# What you need to do
**1)** Reproduce the passage on references in conversational AI, starting at "The study analyzed" and ending at "(4.0 references, 11.65/20).".
**2)** According to the passage on references in conversational AI, what average number of references per response did ChatGPT provide?

Text passage section start

Analyzing the Presentation, Content, and Utilization of References in LLM-powered Conversational AI Systems
This addresses the problem of ensuring reliable and trustworthy references in conversational AI for users, though it is incremental as it builds on existing concerns without introducing new methods.
The study analyzed 1,517 references from 30 question-answer pairs across nine LLM-powered conversational AI systems, finding variations in presentation and quality, such as ChatGPT providing more references (9.5 per response) with higher quality (15.48/20 CRAAP score) compared to Hunyuan-TurboS (4.0 references, 11.65/20).

Text passage section end
Data excerpt section start

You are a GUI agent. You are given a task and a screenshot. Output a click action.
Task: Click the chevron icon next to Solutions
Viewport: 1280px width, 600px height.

Data excerpt section end

# Task-by-task solutions
**1)**
The study analyzed 1,517 references from 30 question-answer pairs across nine LLM-powered conversational AI systems, finding variations in presentation and quality, such as ChatGPT providing more references (9.5 per response) with higher quality (15.48/20 CRAAP score) compared to Hunyuan-TurboS (4.0 references, 11.65/20).

**2)** 9.5 references per response.